The development of a generic SMT API opens the door for new SMT solvers in
clang. The API is minimal and only requires the SMT solver to support
quantifier-free bitvector theories (QF_BV), which includes all the major SMT
solver currently available.

Another future work is a small tool that I developed to reduce programs.
Although there are programs like C-Reduce which considerably reduce programs,
the reducing process can be extremely slow on preprocessed files (3MB+ file is
not uncommon).

The tool I’ve developed can considerably reduce preprocessed files by targeting
unused types and functions in a file. When analyzing a bug report, we are
interested only in the path that triggers the bug, so the tool uses an
attribute already present in the clang AST (isUsed) to, given a target
function, remove any unrelated code. The resulting file is smaller than the
preprocessed file and C-Reduce is able to reduce much faster.

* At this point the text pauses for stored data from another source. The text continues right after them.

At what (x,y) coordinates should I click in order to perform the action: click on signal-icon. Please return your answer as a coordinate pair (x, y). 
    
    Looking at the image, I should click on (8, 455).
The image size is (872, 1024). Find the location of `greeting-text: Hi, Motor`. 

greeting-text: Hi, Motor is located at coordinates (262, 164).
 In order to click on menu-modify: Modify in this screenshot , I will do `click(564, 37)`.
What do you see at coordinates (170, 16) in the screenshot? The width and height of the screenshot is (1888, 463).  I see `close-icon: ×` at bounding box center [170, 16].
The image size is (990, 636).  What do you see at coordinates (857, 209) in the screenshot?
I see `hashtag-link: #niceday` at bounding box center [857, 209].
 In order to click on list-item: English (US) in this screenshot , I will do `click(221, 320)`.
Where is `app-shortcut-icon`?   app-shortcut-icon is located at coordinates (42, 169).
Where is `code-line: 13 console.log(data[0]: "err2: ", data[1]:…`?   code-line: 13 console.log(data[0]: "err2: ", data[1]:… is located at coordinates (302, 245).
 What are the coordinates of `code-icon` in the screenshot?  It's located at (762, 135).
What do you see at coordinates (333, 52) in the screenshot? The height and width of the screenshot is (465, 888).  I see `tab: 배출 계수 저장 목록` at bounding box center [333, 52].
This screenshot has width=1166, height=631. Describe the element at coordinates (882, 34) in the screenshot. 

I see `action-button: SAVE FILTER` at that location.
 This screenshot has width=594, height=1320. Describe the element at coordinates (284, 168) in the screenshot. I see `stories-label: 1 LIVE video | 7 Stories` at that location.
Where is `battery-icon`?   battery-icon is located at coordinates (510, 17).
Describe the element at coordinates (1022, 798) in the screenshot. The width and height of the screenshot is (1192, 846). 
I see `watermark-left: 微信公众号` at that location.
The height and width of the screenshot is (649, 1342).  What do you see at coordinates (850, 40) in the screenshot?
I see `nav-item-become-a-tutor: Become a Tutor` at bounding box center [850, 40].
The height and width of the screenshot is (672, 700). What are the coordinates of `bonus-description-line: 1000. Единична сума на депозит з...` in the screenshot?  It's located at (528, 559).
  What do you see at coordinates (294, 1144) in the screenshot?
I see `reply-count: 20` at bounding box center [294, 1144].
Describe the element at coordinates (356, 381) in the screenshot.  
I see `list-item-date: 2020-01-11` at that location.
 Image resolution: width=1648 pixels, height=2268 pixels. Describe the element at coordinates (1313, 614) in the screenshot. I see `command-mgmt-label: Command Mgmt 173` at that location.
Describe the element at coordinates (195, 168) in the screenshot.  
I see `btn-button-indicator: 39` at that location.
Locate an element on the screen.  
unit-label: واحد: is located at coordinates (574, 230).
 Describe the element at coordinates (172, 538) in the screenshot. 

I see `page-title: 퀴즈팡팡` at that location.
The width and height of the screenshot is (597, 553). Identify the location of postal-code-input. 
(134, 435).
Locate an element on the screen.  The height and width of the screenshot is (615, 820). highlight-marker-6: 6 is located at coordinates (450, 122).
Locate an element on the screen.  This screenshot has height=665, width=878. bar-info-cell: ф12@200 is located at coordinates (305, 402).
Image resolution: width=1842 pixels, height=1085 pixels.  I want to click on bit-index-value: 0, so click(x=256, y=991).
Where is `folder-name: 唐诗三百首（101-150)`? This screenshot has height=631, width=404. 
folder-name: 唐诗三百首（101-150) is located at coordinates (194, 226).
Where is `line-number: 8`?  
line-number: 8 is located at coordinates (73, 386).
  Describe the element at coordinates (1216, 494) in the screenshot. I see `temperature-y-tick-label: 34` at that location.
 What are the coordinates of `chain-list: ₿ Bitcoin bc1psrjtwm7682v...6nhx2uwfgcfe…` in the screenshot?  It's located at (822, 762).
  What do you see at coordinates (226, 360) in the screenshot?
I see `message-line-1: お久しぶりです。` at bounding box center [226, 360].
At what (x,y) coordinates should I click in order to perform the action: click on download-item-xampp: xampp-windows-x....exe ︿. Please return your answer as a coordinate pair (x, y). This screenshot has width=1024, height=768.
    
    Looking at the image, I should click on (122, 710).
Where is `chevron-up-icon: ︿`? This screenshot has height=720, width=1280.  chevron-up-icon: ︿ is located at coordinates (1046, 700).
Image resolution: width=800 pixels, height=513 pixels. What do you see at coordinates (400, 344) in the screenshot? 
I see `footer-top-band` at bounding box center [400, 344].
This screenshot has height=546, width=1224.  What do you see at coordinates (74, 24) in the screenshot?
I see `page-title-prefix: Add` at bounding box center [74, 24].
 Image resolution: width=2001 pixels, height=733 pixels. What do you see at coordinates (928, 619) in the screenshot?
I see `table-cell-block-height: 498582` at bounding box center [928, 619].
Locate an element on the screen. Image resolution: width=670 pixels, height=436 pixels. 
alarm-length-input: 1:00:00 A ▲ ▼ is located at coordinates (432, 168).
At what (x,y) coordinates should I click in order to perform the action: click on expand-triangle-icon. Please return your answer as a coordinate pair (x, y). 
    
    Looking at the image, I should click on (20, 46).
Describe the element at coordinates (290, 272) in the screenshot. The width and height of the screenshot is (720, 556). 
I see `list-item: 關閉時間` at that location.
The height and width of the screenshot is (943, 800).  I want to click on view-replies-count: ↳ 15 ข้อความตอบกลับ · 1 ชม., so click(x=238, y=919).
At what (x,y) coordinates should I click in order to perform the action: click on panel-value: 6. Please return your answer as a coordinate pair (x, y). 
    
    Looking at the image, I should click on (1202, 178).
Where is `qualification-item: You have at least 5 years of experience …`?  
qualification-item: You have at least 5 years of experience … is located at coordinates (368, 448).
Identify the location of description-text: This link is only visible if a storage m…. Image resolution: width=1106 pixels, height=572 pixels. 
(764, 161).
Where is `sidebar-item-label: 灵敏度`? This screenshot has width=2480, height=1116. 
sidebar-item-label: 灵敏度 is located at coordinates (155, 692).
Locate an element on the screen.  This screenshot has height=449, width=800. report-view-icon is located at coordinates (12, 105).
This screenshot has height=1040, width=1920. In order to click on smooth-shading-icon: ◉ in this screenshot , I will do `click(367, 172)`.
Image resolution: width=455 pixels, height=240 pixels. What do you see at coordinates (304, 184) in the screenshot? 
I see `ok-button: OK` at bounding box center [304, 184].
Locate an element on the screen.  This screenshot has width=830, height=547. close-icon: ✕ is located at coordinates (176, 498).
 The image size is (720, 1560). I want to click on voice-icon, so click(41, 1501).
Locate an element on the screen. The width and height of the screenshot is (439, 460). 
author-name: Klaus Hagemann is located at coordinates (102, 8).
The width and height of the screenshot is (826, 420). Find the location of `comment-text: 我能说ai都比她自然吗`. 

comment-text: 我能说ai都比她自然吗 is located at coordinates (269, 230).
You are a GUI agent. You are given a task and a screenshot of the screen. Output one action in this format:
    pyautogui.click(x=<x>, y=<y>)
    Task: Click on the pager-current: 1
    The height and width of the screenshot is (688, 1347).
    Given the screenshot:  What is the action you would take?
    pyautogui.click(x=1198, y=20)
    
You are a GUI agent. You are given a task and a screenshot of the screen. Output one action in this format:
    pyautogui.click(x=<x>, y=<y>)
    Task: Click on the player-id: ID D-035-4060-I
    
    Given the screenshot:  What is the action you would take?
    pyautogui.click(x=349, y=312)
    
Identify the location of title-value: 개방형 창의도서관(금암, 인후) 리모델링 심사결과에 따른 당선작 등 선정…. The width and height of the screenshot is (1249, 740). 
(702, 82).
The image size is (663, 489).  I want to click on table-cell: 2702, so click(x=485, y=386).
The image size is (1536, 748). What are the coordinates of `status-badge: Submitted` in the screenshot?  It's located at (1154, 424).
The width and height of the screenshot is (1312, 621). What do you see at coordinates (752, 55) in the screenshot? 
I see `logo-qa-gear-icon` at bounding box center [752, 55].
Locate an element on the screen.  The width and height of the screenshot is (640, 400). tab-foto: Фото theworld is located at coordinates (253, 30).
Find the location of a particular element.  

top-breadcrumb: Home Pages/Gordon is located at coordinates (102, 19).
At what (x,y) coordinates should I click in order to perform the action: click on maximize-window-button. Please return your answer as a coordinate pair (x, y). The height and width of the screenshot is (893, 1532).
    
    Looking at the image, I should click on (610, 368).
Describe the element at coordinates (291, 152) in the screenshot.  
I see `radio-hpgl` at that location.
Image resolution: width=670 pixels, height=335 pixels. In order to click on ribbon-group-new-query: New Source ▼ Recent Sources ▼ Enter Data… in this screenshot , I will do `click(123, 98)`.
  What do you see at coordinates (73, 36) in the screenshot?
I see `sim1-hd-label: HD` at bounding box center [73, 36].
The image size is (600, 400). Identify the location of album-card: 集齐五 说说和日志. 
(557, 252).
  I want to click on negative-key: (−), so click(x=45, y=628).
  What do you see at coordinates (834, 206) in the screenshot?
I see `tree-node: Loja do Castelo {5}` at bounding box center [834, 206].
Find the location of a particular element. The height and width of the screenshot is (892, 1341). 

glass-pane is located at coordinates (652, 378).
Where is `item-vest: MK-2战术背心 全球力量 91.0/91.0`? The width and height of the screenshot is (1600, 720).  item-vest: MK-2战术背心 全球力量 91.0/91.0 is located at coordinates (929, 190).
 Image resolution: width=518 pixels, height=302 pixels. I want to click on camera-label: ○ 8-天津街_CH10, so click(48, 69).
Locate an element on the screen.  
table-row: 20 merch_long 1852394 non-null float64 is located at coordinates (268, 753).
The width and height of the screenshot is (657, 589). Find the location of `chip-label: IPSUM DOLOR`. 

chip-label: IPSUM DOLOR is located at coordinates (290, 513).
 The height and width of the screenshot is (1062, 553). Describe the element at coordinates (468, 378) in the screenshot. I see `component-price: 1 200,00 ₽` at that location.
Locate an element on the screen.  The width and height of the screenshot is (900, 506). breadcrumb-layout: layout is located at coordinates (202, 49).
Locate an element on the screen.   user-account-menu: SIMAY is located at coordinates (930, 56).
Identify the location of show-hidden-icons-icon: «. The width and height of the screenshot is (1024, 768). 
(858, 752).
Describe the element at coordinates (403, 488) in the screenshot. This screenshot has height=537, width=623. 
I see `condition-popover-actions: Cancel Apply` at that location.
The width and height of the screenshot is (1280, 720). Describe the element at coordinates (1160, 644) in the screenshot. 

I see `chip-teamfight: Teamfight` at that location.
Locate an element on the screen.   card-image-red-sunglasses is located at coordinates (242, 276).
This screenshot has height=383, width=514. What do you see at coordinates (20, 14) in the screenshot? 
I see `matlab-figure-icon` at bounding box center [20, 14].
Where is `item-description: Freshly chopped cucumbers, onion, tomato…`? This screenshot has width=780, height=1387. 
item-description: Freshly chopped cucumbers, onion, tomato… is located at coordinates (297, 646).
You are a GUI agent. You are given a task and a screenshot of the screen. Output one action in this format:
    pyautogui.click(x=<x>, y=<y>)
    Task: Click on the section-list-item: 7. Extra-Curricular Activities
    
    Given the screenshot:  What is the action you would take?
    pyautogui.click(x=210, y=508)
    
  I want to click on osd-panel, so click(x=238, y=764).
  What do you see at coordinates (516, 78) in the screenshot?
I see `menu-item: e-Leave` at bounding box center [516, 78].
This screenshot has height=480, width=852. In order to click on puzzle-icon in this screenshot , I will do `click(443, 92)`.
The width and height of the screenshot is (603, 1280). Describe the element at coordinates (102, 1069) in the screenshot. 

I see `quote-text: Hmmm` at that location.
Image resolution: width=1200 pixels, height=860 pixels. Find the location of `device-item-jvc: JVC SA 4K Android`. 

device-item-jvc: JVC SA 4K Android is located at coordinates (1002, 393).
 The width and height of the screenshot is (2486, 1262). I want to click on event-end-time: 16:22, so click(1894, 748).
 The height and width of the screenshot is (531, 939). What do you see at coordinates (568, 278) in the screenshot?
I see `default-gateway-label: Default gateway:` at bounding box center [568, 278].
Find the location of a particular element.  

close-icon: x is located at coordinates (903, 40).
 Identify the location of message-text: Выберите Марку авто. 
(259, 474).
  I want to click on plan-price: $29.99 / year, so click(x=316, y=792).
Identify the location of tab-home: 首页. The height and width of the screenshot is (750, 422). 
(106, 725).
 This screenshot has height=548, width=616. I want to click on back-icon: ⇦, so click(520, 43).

The tool is available in [https://github.com/mikhailramalho/reduce](https://github.com/mikhailramalho/reduce).

6. Acknowledgement

I would like to thank my mentors George Karpenkov and Artem Dergachev for the
guidance during the development of this project and, in particular, George
Karpenkov for the idea for the project. Furthermore, I’d like to thank Devin
Coughlin and Anna Zaks for introducing me to George and Artem, Réka Kovács for
the initial prototype of the bug refutation visitor and, Dominic Chen and Gábor
Horváth for the comments on the patches.